Eur J Oper Res. 2023 Mar 1;305(2):617-629. doi: 10.1016/j.ejor.2022.06.026. Epub 2022 Jun 17.

Abstract

Given a sample of n data points and an n by n dissimilarity matrix, data seriation methods produce a linear ordering of the objects, putting similar objects nearby in the ordering. One may visualize the reordered dissimilarity matrix with a heat map and thus understand the structure of the data, while still displaying the full matrix of dissimilarities. Good orderings produce heat maps that are easy to read and allow for clear interpretation.

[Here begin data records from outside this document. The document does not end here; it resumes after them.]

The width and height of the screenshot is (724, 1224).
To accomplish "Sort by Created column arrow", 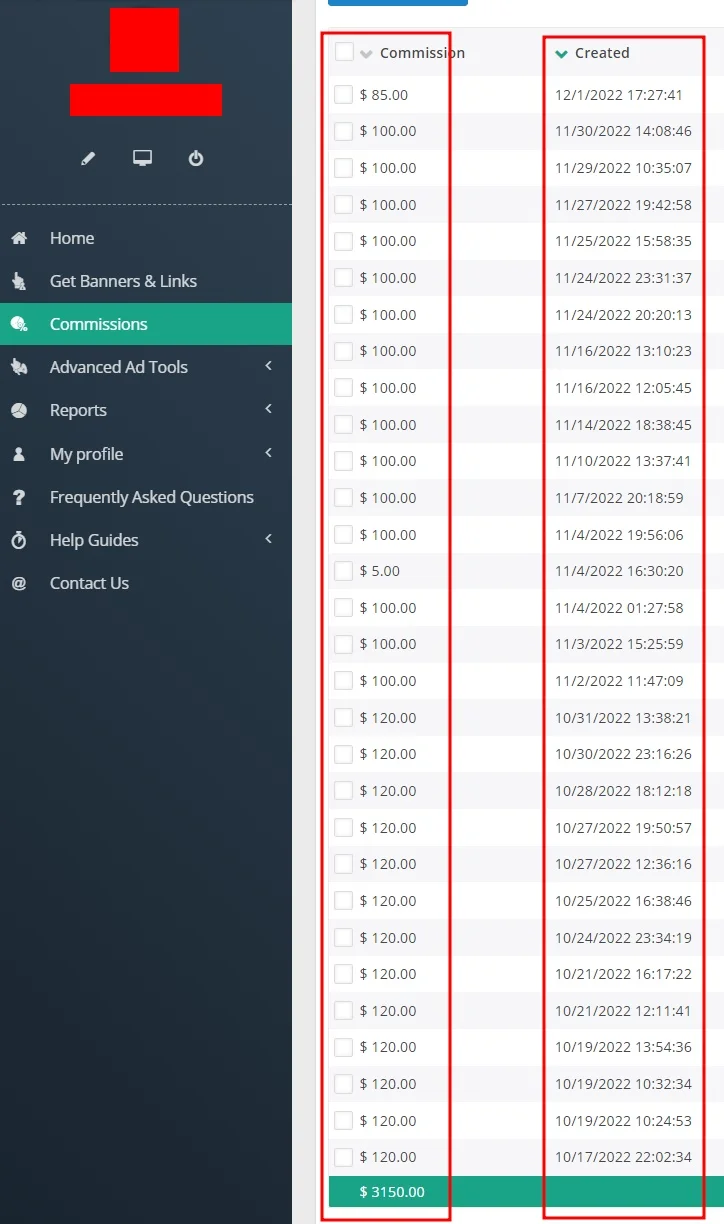I will pyautogui.click(x=562, y=54).

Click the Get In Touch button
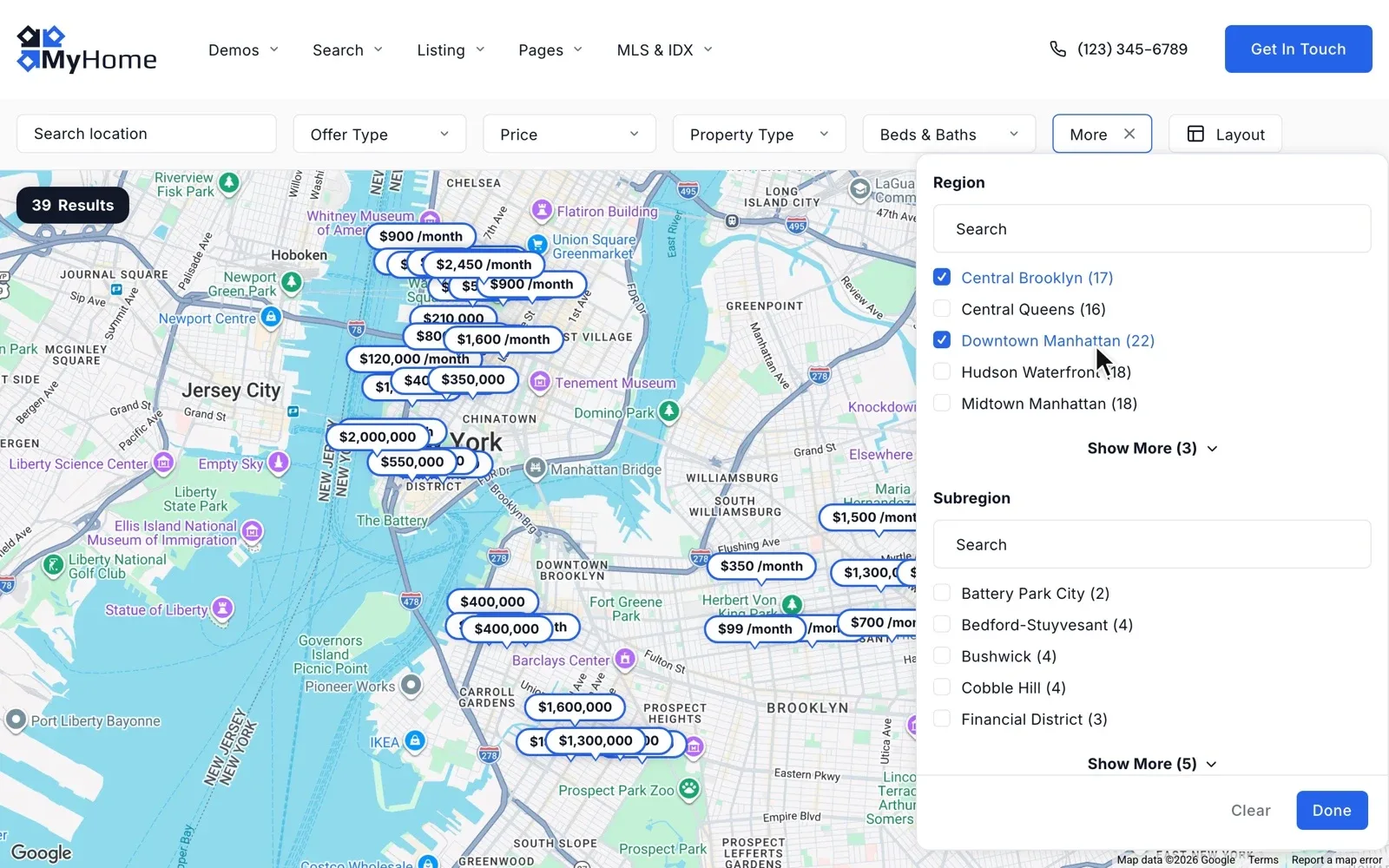click(x=1298, y=49)
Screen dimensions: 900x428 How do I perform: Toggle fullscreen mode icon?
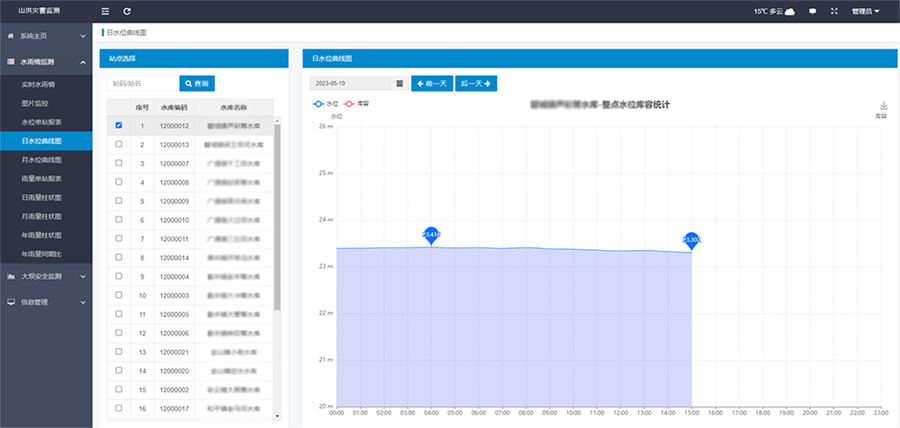click(834, 11)
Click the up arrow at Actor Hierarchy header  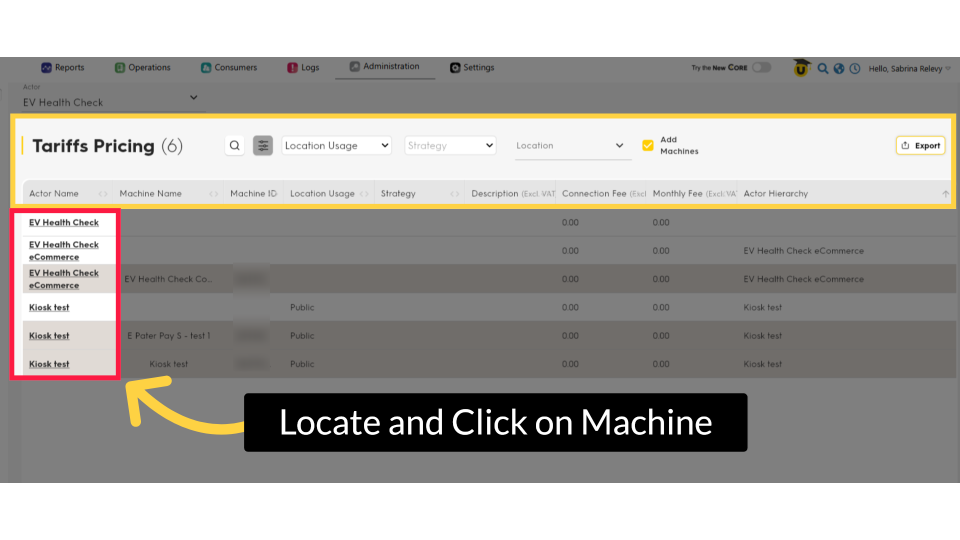tap(945, 194)
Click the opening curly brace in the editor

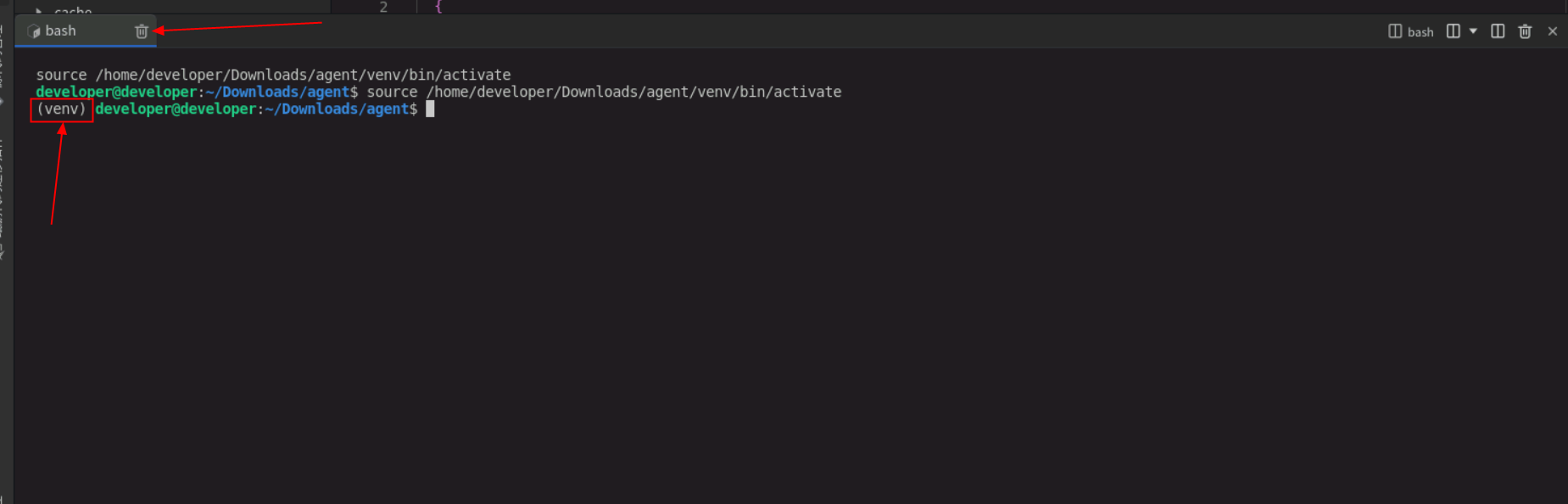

We consider two popular seriation methods, minimizing path length by solving the Traveling Salesman Problem (TSP), and Optimal Leaf Ordering (OLO), which minimizes path length among all orderings consistent with a given tree structure. Learning from the strengths and weaknesses of the two methods, we introduce a new hybrid seriation method, tree-penalized Path Length (tpPL). The objective is a linear combination of path length and the extent of violations of the tree structure, with a parameter that transitions the optimal paths smoothly from TSP to OLO. We present a detailed study over 44 synthetic datasets which are designed to bring out the strengths and weaknesses of the three methods, finding that the hybrid nature of tpPL enables it to overcome the weaknesses of TSP and OLO.

Keywords: Optimal Leaf Ordering; TSP; combinatorial optimization; linear orderings; tree penalized distance.